Выбрать главу

Иными словами, многовековая повседневность русской истории была настолько страшной, что телесные наказания стали просто рутиной и поддержание элементарного порядка без них было невозможно. Если любой даже самый мелкий командир, начальник, руководитель игнорировал данное обстоятельство, его просто не воспринимали в этом качестве. Он считался слабаком — со всеми вытекающими для дисциплины последствиями, неважно, в имении или в батальоне.

Нам сегодня это очень трудно представить, поскольку стандарты восприятия насилия очень сильно изменились, несмотря на то, что XX век дал примеры такого одичания человечества и такого запредельного зверства, которых История не знала.

Вернемся, однако, к Текутьеву.

Любопытно, что, судя по тексту, он — определенно не худший из людей, он явно неглуп, начитан, богобоязнен и имеет принципы. А Смилянская считает, что он и не худший из помещиков: «Текутьев не был ни самодуром, ни жестоким крепостником». Действительно, его инструкция в репрессивной части не выходит за рамки других документов такого рода.

Просто таковы нормативы времени и места — без насилия эта система не работала.

Если попытаться обобщить вышесказанное, то совершенно очевидно, что предшествующая история России оставила такое наследство, что иные взаимоотношения между барином и крестьянами должны были быть, скорее, исключением.

За этой «закоренелостью» крестьянства в своих «пороках», бесспорно, стоит давность, чувствуется вполне устоявшаяся система. За нею, вновь вспоминая Г. И. Успенского, — 14 томов С. М. Соловьева из 26. Обе стороны примерно знают, чего они могут ждать друг от друга, и ведут себя соответственно.

Говорят, в свое время Лжедмитрий I спрашивал москвичей о том, почему они такие злые, и в ответ слышал примерно следующее — «будешь тут злым, после опричнины-то!».

И это отчасти позволяет ответить на остающийся за рамками текста Текутьева вопрос о том, почему эти люди, его крестьяне, такие «злые и коварные».

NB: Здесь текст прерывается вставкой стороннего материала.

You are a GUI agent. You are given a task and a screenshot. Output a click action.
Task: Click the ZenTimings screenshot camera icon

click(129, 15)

В одном из пунктов инструкции читаем: «Что принадлежит до поборов и оброков с крестьян и людей, то сверх положенного излишняго отнюдь не брать, ибо они от излишности ослабевают, в леность и жестокосердие обращаютца и никаких страхов и бою не чувствуют, великия злобы и вред господину вымышляют»42

Это очень важное мнение.

В любом состоянии, в том числе и в беспросветной жизни, которую вело большинство крепостных, всегда есть градации и, следовательно, всегда есть уровень как бы привычно-приемлемой тяжести. Его отягощение, «излишность» выключает механизмы самозащиты и включают протест — на уровне первой сигнальной системы.

А в жизни русского крестьянства за предшествующие века, несомненно, было слишком много «излишности», т. е. несправедливости, насилия, притеснений и обид, которые ожесточали сердце и в совокупности параллельно порождали равнодушие (при таком существовании однажды всё становится безразлично), а вместе с тем и «леность» как один из способов защиты от несправедливого окружающего мира.

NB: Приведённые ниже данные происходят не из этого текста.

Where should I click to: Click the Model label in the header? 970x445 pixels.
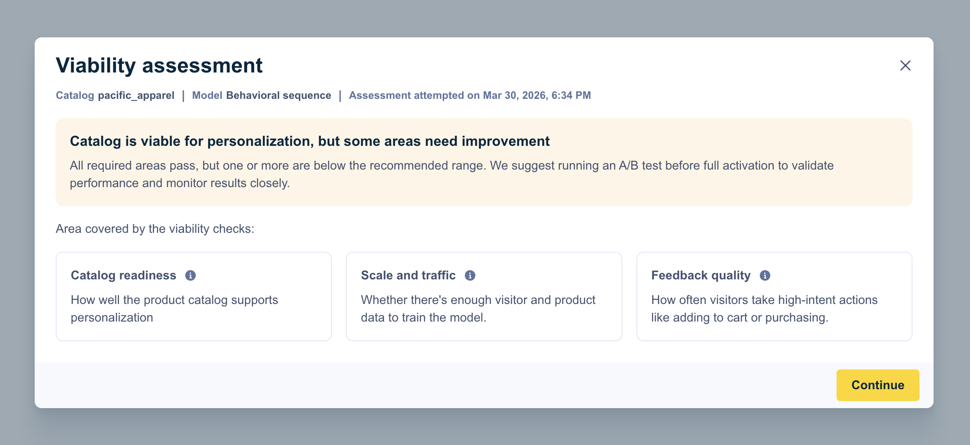pyautogui.click(x=207, y=95)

Я говорю, в числе прочего, и о масштабном государственном насилии в виде мобилизаций «даточных людей» Алексеем Михайловичем на войну с Польшей, в виде «великих строек» необъявленных петровских пятилеток, рекрутчины и т. д.

Инструкция делает понятнее тезис о том, что крестьяне, шире — народ, были расходным материалом «цивилизации Петра I». Например, за 1699–1714 гг. было мобилизовано свыше 330 тыс. даточных людей и рекрут,43 т. е. 5,92 % мужчин даже относительно 5570 тыс. душ мужского пола, зафиксированных 1-й ревизией (1718–1724 гг.) Это примерно соответствует четырем с небольшим миллионам мужчин в наши дни.

Итак, Текутьев не был исключением, и его «дисциплинарная практика» никак не отклоняется в худшую сторону от других известных нам образцов. Но все подобные инструкции — это руководства по дрессировке, и отнюдь не морских львов. Дрессировщики людей, как это бывает при общении с опасными животными, иногда плохо кончают.

Говоря о том, что Текутьев видел залог исполнения своей программы в «мелочном надзоре и насилии», Смилянская весьма изящно завершает эту тему: «Трудно сказать, были ли действенны эти меры. Но в некотором смысле ответ на этот вопрос содержится в записи на обороте последнего листа Инструкции Текутьева, сделанной уже в начале XIX в.: „Сия книга принадлежит села Арпачева дьячку Алексею Андреянову, подаренная ему помещиком Павлом Петровичем Львовым владеть и пользоваться сим вышеписанным примечанием. Убит Павел Петрович своим крестьянином 1813 года сентября 6 дня“»44.